Le seconde alternative (1a e 2a) a noi paiono le più promettenti per un modello interpretativo e di interazione che ponga al centro le esigenze del vangelo.
Infine, un altro elemento del modello potrebbe essere quello di sottoporre direttamente le affermazioni pubbliche e le proposizioni espresse al vaglio della ricerca biblica. Le parole e i discorsi di Francesco nella giornata storica del 28 luglio ci confermano in questa ipotesi. Essi sono intrisi di riferimenti, temi e insegnamenti biblici e dunque una maggiore attenzione al modo in cui viene usata la Bibbia potrebbe aprire le porte a confronti e testimonianze promettenti.

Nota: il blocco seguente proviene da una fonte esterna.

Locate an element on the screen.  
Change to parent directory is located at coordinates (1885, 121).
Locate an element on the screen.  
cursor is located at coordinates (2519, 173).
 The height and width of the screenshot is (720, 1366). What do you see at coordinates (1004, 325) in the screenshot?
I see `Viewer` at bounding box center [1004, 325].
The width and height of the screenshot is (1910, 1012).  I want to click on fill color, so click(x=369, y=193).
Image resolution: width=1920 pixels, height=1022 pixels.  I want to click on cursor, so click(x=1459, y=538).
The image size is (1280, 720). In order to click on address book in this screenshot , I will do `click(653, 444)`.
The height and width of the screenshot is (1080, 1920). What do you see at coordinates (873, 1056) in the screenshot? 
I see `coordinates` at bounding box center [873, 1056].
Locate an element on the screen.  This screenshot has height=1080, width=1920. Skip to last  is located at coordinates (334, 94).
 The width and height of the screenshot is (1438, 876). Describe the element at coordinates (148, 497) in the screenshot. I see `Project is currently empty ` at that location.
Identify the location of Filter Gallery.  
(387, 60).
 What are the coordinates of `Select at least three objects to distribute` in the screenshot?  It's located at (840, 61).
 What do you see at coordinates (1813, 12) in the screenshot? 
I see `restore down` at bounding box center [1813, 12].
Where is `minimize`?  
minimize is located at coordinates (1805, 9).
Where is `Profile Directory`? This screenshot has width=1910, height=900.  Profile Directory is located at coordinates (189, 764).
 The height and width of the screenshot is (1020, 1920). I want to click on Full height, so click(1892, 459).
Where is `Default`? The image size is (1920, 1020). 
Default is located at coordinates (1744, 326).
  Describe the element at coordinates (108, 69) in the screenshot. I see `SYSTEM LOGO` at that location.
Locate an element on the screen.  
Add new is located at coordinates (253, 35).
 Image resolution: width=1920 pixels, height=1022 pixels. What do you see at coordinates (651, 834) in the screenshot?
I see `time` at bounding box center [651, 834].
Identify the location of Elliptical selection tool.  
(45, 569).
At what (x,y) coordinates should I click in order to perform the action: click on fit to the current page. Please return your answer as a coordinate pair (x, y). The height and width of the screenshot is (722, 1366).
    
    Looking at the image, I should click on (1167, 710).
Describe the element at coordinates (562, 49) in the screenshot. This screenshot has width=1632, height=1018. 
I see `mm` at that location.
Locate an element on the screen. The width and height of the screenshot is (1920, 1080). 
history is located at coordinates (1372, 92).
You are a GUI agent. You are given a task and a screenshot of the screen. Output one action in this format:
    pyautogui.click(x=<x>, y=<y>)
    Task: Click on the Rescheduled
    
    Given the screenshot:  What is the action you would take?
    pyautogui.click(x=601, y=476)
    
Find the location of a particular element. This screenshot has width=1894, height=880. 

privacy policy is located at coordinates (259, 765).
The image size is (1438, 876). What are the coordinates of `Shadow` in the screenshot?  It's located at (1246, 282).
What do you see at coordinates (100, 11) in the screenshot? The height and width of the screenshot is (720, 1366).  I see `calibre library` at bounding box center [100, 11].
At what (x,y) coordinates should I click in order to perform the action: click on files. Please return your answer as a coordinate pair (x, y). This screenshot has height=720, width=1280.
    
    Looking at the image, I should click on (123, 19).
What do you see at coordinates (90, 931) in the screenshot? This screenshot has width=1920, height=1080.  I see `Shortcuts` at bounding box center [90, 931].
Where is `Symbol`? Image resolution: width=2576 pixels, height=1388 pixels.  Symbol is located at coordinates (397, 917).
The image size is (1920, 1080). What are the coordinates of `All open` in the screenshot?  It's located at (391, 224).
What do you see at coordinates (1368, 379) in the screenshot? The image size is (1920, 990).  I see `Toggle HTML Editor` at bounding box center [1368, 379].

La Bibbia, una volta proibita al popolo italiano, sta sempre più conquistando terreno nel dibattito pubblico, nella cultura in generale e nella percezione popolare. Essere presenti come popolo della Bibbia, piuttosto che come popolo di una tradizione religiosa, ci pare al momento la risposta più efficace, in grado di far emergere anche negli osservatori meno competenti le contraddizioni della compresenza, in seno alla Chiesa di Roma, di una esegesi e un’interpretazione del testo biblico molto avanzate quasi contrapposte ad affermazioni dogmatiche che invece devono nutrire la fede e la spiritualità dei fedeli, e che spesso sono distanti proprio dall’insegnamento della Scrittura.
Per questo nuovo paradigma, naturalmente, sarà necessaria tanta umiltà, sarà necessario non avere paura dei gesti nuovi e, soprattutto, non cadere più nella tentazione di parlare prima di ascoltare, prima di comprendere e studiare l’articolazione dei discorsi e delle prese di posizione pubbliche.
Infatti non mi vergogno del vangelo;
perché esso è potenza di Dio per la salvezza di chiunque crede;
del Giudeo prima e poi del Greco
(Rom 1:16)
DiRS
(1 Agosto 2014)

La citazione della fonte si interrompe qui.